+  ショウカク編  +


「タイザン、雅臣、いるか」
 いきなり玄関が開き、顔を出したのはショウカクでした。
「おお、いたか。なかなか伏魔殿に戻って来ぬからこちらから来てみたぞ」
「自力でここまで来たのか、ショウカク」
 タイザンは驚いて吹いていた笛を取り落とすところでした。何しろここはタイザンの住むマンション、つまり伏魔殿の外なのです。来るためには鬼門から出てしばらく歩かなくてはなりません。外の世界があまり好きではないショウカクがここまで来ることなど考えてもいませんでした。
「なに、前につれてこられたときに道は覚えたからな」
 そう言ってショウカクはどこか得意げです。そういえば以前に雅臣さんにひきずられてこの部屋まで遊びに来たことがあったのでした。(ちなみにその時は、過労で寝不足だったタイザンにかなり冷たくあしらわれて、二人はとぼとぼ帰っていったのでした)

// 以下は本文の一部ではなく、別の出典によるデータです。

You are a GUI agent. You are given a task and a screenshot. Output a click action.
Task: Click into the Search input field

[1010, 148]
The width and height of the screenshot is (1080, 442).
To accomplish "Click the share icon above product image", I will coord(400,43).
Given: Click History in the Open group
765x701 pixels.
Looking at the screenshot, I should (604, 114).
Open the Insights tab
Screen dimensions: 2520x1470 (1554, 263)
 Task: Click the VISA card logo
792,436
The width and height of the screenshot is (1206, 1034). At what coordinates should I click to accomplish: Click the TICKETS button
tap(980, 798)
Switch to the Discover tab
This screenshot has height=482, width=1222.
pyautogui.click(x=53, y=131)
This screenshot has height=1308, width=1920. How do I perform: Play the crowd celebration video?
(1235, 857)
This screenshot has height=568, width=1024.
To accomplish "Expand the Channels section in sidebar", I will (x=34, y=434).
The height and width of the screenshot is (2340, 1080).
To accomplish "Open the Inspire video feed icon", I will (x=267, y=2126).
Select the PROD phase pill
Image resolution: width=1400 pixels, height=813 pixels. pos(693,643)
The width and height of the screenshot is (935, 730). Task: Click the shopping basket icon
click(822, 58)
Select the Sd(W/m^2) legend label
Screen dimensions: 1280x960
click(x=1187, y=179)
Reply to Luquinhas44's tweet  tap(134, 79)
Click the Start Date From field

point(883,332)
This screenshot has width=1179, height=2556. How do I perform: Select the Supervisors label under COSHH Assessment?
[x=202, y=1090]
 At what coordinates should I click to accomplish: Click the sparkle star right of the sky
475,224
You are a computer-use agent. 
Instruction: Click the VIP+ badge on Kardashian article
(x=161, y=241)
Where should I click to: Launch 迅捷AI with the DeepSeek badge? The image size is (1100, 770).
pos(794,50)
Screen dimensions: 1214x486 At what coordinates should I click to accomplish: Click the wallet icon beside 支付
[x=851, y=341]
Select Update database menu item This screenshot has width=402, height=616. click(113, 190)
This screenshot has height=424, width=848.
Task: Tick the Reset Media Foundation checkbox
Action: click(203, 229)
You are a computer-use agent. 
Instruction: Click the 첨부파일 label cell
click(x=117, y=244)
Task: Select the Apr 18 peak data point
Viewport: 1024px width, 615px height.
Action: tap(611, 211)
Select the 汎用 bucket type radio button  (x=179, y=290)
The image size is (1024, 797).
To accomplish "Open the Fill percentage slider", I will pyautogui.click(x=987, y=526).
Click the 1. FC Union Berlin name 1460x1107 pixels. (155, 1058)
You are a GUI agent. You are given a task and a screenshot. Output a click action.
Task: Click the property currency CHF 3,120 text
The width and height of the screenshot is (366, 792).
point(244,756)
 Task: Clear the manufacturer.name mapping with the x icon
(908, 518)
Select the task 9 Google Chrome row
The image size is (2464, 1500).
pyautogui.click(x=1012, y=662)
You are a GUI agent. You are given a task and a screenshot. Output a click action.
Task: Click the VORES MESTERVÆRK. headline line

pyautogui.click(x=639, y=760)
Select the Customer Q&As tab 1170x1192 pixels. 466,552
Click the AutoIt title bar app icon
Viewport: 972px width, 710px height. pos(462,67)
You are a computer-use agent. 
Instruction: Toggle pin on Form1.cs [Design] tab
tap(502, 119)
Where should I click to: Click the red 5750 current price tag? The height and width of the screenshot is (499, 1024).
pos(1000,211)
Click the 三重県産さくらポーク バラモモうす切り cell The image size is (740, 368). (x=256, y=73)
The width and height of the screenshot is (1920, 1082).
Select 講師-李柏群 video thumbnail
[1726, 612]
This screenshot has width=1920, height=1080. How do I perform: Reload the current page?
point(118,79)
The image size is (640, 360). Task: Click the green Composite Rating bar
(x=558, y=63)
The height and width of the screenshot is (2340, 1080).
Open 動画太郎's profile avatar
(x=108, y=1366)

「それに、渡したいものがあったのでな……。今日中に渡さねば意味がないと言うし」
 ショウカクはそう言って布の袋を差し出しました。片手の平ほどの大きさで、中にはなにか四角いものが入ってるようです。
「なんだ、これは」
「この時代では、誕生日ぷれぜんとと言ってその者の節季に物を贈る習慣があるのだろう? オレもそれに倣ってみたのだ」
 ますます得意げなショウカクを前に、タイザンは目を丸くしました。
「よく知っていたな。誕生日プレゼントなどというものを。というより、どこで知った?」
 当然の疑問に、ショウカクは余裕の笑みで答えます。
「雅臣がよく話していたからな。今日って俺の誕生日なんだ〜と嘘をついて、『ぎゃくなん』してきた女子にぷれぜんとをもらうのが得意だと」
「……貴様そんなみっともないまねをしているのか……!」
「まっ、待て、やってないからな、タイザン!!」
 笛を握りしめゆらりと立ち上がったタイザンに、雅臣さんは顔色を失って両手を顔の前で振ります。ただでさえ財布扱い(かつ沸点が低い)の真面目な義兄には、けして知られたくないことでした。
「許してやれ、タイザン」
 鷹揚な声を投げたのはショウカクでした。
「雅臣がこの時代の話を伏魔殿まで持ってくるから、オレもいろいろと学ぶことが出来ているのだ。伏魔殿に篭りっきりとはいえ、郷に入ってはというからな」
「………そ……そうか。ショウカクとは思えぬことを言うな……」
 時代の変遷など知ったことかというように見えていたショウカクがそんなことを言うので、タイザンと雅臣さんはちょっと動揺しました。明日はきっと雨なのでしょう。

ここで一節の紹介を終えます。